◆ EXERCISE PROMPT: Copy out all lines bearing the word "will" from the listing below.

◆ PROVIDED RECORDS:
[Start of section]

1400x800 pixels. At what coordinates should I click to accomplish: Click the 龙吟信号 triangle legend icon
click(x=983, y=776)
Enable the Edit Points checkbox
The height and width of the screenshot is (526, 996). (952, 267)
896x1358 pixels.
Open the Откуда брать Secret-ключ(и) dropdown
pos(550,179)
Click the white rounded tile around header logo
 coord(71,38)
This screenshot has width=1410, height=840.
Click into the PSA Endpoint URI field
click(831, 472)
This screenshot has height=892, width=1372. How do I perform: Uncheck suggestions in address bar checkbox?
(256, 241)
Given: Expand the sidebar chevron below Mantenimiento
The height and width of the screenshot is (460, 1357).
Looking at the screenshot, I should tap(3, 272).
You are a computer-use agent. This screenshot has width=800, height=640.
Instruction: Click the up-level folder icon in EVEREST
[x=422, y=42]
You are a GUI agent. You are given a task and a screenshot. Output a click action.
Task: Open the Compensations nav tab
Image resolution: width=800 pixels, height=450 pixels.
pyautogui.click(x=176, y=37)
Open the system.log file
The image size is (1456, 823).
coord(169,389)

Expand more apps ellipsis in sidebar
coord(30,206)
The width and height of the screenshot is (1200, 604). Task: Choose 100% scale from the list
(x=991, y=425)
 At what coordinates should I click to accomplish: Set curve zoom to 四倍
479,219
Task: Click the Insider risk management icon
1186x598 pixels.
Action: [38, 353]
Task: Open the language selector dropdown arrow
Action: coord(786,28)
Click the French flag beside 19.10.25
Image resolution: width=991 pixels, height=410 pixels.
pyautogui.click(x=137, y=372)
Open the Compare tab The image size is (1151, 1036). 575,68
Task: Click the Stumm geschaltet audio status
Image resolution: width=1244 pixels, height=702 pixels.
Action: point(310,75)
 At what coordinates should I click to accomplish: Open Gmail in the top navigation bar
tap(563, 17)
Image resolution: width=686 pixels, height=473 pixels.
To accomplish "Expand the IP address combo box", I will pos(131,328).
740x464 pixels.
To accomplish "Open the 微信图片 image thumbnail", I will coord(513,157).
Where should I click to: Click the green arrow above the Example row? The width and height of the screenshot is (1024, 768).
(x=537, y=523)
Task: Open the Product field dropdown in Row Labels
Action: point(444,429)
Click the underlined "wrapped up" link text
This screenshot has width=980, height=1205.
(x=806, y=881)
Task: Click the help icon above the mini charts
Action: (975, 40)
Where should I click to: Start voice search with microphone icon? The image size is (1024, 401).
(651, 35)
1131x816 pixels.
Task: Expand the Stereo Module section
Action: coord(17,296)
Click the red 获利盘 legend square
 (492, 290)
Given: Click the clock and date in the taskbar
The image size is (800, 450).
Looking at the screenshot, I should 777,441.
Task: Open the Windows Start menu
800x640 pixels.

[End of section]

◆ FINISHED EXERCISE:
To accomplish "Expand the IP address combo box", I will pos(131,328).
To accomplish "Open the 微信图片 image thumbnail", I will coord(513,157).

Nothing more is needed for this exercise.